“According to the Real Estate Board of Greater Vancouver (REBGV), home sales dropped 18.4 per cent in July, marking the lowest total in the region since 2000. In Coquitlam, the number of sales in July dropped 26 per cent from the previous year. …
“We’re seeing some areas that are quite flat and no changes, and some areas we still have pockets of activity,” said Sandra Wyant, president-elect of REBGV.
She suggested July is typically a slow month for real estate sales, noting buyers and real estate agents alike often tend to be on holidays. …
She said prices could start to come down as competition amongst sellers heats up.
However, Wyant said it often takes a while for sellers to make an adjustment in the marketplace.
“Right now it’s a fabulous time to jump into the market,” she said, adding there are many choices and no pressure to make a decision.
“But one financial expert believes Lower Mainland real estate has reached a turning point.

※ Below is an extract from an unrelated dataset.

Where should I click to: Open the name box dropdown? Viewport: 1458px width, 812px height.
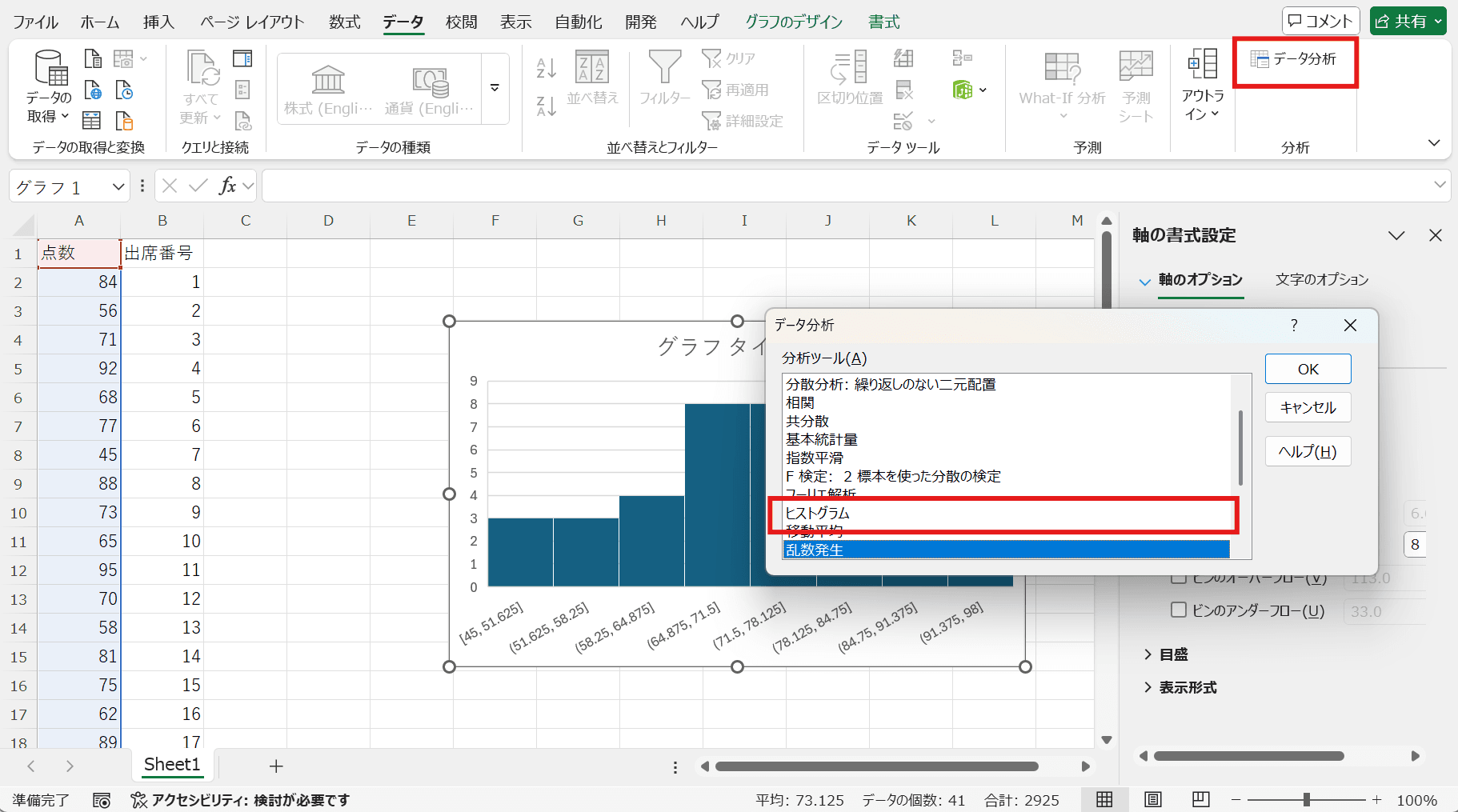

Andrey Pavlov, a professor of finance with Simon Fraser University, noted prices in Vancouver have rocketed past those in places like New York and San Francisco, and in the case of the Tri-Cities, are comparable to suburbs of those major cities.

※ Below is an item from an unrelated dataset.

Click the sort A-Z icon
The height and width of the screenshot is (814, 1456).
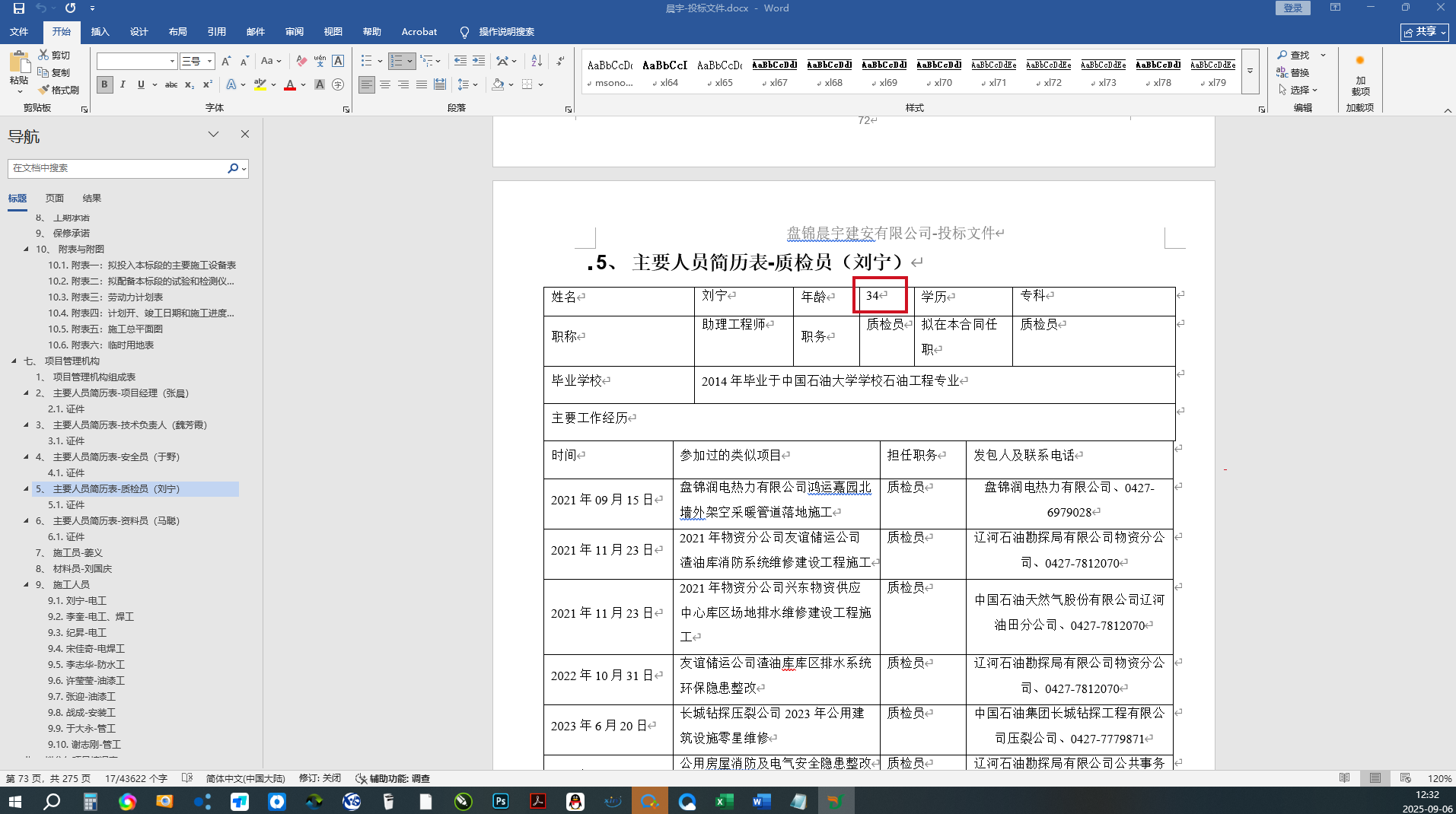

He suggested the pace will not continue and predicts prices will likely drop in the Vancouver area.
Pavlov argued home prices rose dramatically in the Lower Mainland, not out of income or general economic growth, but rather debt accumulation.
With low interest rates and easy qualification terms, people have been taking on more and more debt.
“I think this engine of real estate price growth is now done,” Pavlov told The NOW in an e-mail.
“So I don’t see where the future support for real estate can come from.”
And he’s especially concerned for the condo market.
He explained that singlefamily properties would always hold their value to some extent because usable land in the Lower Mainland is limited.
But he contends condos have absolutely nothing that can support them. And in cases where the quality of a new development might be in question, he can see prices of condos in the suburbs dropping by half or more.
- from ‘Housing sales plummet, SFU professor believes price of some suburban condos could drop by half’, Jeremy Deutsch, Coquitlam Now, 10 Aug 2012 [hat-tip Gord and Alexcanuck]
Another article of interest because it involves named locals coming out publicly with bearish predictions.
We agree with Pavlov that the home price rises have been the result of a debt fuelled bubble, and that future support is tenuous.
As for the quantitative aspect of his prediction: we’d agree that “condos in the suburbs” will drop by more than 50%. However, so will condos in the city, and, contrary to Pavlov’s apparent suggestion, so will SFHs, in all areas.
During the speculative mania, it was argued that SFHs were something particularly special, and they received that much more speculative juice as a result. During the descent, that speculative component will be wrung out, and prices will return to those of the early 2000′s. For the vast majority of SFHs that means drops of greater than 50%.